Segment Open

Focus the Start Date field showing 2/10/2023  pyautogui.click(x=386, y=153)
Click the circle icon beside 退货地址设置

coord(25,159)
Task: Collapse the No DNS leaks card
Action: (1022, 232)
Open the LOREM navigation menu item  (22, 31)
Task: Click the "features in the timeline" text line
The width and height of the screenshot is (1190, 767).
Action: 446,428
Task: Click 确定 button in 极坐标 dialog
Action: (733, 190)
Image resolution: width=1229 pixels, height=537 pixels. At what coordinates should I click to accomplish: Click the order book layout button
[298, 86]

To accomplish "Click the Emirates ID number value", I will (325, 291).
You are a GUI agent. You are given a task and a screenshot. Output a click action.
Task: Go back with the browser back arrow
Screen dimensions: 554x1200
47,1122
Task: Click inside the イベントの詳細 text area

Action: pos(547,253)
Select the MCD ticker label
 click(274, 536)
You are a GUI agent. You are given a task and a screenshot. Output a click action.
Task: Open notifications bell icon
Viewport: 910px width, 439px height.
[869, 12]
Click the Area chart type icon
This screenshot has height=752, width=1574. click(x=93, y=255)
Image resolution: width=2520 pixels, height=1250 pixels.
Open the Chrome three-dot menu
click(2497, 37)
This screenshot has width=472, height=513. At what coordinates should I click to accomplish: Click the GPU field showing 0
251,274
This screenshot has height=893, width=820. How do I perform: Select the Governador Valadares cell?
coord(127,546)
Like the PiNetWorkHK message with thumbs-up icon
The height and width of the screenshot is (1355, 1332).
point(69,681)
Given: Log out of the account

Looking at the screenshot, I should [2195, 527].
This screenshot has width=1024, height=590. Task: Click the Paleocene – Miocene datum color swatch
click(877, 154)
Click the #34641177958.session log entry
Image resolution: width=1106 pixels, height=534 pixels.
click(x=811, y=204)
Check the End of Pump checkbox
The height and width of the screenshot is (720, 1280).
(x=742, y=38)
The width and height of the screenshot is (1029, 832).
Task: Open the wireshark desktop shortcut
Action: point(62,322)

Segment Closed

# What the exercise asks:
All of the material above should be printed again exactly as it is.

# The answer:
Focus the Start Date field showing 2/10/2023  pyautogui.click(x=386, y=153)
Click the circle icon beside 退货地址设置

coord(25,159)
Task: Collapse the No DNS leaks card
Action: (1022, 232)
Open the LOREM navigation menu item  (22, 31)
Task: Click the "features in the timeline" text line
The width and height of the screenshot is (1190, 767).
Action: 446,428
Task: Click 确定 button in 极坐标 dialog
Action: (733, 190)
Image resolution: width=1229 pixels, height=537 pixels. At what coordinates should I click to accomplish: Click the order book layout button
[298, 86]

To accomplish "Click the Emirates ID number value", I will (325, 291).
You are a GUI agent. You are given a task and a screenshot. Output a click action.
Task: Go back with the browser back arrow
Screen dimensions: 554x1200
47,1122
Task: Click inside the イベントの詳細 text area

Action: pos(547,253)
Select the MCD ticker label
 click(274, 536)
You are a GUI agent. You are given a task and a screenshot. Output a click action.
Task: Open notifications bell icon
Viewport: 910px width, 439px height.
[869, 12]
Click the Area chart type icon
This screenshot has height=752, width=1574. click(x=93, y=255)
Image resolution: width=2520 pixels, height=1250 pixels.
Open the Chrome three-dot menu
click(2497, 37)
This screenshot has width=472, height=513. At what coordinates should I click to accomplish: Click the GPU field showing 0
251,274
This screenshot has height=893, width=820. How do I perform: Select the Governador Valadares cell?
coord(127,546)
Like the PiNetWorkHK message with thumbs-up icon
The height and width of the screenshot is (1355, 1332).
point(69,681)
Given: Log out of the account

Looking at the screenshot, I should [2195, 527].
This screenshot has width=1024, height=590. Task: Click the Paleocene – Miocene datum color swatch
click(877, 154)
Click the #34641177958.session log entry
Image resolution: width=1106 pixels, height=534 pixels.
click(x=811, y=204)
Check the End of Pump checkbox
The height and width of the screenshot is (720, 1280).
(x=742, y=38)
The width and height of the screenshot is (1029, 832).
Task: Open the wireshark desktop shortcut
Action: point(62,322)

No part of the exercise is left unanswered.